Step 3: セキュリティポリシーの設定

FortiGateのセキュリティ機能は、ファイアウォールポリシーをベースに適用されます。
ポリシーは、「誰が(送信元)」「どこへ(宛先)」「何を使って(サービス/プロトコル)」「どうする(許可/拒否)」を定義するルールです。

例えば、「内部LANからインターネットへのHTTP/HTTPS通信を許可する」というポリシーを作成し、そのポリシーに対してアンチウイルス、Webフィルタリング、アプリケーション制御などのセキュリティプロファイルを適用することで、許可された通信の中身を検査できます。

Step 4: 運用と監視

導入後は、継続的な運用・監視が重要です。
FortiGateのログを定期的に確認し、不審な通信やブロックされた脅威を把握します。

より効率的なログ管理と分析、レポーティングのためには、FortiAnalyzerやクラウドベースのFortiGate Cloudとの連携を強く推奨します。

また、FortiGuard Labsから提供される最新の脅威定義や、脆弱性を修正するファームウェアを定期的に適用し、セキュリティレベルを常に最新の状態に保つことが不可欠です。

FortiGate 60Fのメリット

FortiGate 60Fを導入することで、企業は具体的にどのようなメリットを享受できるのでしょうか。
他社製品との比較を交えながら解説します。

高いコストパフォーマンス

最大のメリットは、エンタープライズレベルのセキュリティ機能を、中小企業でも導入しやすい価格帯で利用できる点です。
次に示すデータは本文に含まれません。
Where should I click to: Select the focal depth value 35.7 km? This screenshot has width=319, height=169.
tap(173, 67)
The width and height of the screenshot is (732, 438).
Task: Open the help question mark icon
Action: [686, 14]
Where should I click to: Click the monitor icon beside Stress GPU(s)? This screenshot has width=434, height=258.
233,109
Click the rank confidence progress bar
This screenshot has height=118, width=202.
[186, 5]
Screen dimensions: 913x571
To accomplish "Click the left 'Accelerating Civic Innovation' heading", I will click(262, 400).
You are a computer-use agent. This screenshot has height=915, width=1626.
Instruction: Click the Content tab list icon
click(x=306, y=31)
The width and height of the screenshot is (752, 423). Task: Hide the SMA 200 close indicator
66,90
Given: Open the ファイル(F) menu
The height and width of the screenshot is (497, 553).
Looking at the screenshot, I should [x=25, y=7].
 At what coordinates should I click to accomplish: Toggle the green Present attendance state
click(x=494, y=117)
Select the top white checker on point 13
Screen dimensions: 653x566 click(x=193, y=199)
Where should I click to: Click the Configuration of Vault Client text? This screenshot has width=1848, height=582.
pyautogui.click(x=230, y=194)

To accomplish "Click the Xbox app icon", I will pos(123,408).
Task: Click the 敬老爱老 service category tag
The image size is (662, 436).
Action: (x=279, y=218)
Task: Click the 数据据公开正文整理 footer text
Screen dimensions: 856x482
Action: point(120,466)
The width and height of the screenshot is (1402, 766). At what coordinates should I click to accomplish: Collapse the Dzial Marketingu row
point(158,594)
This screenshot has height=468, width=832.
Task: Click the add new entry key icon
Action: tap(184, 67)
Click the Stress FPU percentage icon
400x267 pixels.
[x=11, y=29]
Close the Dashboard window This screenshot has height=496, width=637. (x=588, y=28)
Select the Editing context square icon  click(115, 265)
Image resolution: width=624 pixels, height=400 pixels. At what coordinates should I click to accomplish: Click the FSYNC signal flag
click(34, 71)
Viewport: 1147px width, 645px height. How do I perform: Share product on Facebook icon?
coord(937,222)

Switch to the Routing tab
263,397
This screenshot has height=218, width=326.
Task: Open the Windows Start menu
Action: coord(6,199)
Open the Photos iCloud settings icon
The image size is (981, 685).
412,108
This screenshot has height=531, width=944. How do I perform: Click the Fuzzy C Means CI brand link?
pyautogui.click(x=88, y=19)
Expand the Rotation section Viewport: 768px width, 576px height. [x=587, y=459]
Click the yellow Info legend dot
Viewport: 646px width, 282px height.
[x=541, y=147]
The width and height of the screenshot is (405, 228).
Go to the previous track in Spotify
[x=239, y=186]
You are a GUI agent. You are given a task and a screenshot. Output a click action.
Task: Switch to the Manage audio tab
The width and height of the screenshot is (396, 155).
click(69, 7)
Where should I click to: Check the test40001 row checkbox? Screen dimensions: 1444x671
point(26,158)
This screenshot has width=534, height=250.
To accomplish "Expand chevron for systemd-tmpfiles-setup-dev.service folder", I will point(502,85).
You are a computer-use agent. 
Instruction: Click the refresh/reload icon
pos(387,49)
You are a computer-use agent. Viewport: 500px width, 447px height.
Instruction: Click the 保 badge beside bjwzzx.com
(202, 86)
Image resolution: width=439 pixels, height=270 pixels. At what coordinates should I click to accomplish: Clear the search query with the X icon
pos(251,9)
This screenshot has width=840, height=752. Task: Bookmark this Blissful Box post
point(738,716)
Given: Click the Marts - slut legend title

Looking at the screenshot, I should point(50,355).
特に、SD-WAN機能が追加ライセンスなしで利用できる点は、他社製品と比較して大きなアドバンテージとなります。

直感的でわかりやすい管理画面

GUI(グラフィカルユーザーインターフェース)は直感的で分かりやすく設計されており、日本語にも完全対応しています。

ネットワークトポロジーを視覚的に表示する機能などもあり、専門的な知識が深くない担当者でも、ネットワークの状態を把握しやすくなっています。

他社製品との比較

UTM市場には多くの競合製品が存在します。
ここでは、代表的な競合製品とFortiGate 60Fを比較します。

比較項目 Fortinet FortiGate 60F Palo Alto Networks PA-410 YAMAHA UTX100 Cisco Meraki MX67
ターゲット市場 中小企業・拠点 中小企業・拠点 中小企業 中小企業・拠点(クラウド管理特化)
ファイアウォールスループット 10 Gbps 5.0 Gbps 2.4 Gbps 450 Mbps
脅威保護スループット 700 Mbps 2.0 Gbps 740 Mbps 300 Mbps
セキュアSD-WAN機能 標準搭載(追加費用なし) 有り(ライセンス必要) 無し(VPN機能のみ) 有り(ライセンス必須)
管理コンソール ・オンプレミスGUI
・FortiGate Cloud
・FortiManager
・オンプレミスGUI
・Panorama
オンプレミスGUI Merakiクラウドダッシュボード(必須)
特徴 専用ASICによる高性能と高コスパ。セキュリティファブリックによる拡張性。 高精度のアプリケーション識別能力(App-ID)。 ルーターとしての信頼性と安定性。国内での高い実績。 100%クラウド管理による導入・運用の容易さ。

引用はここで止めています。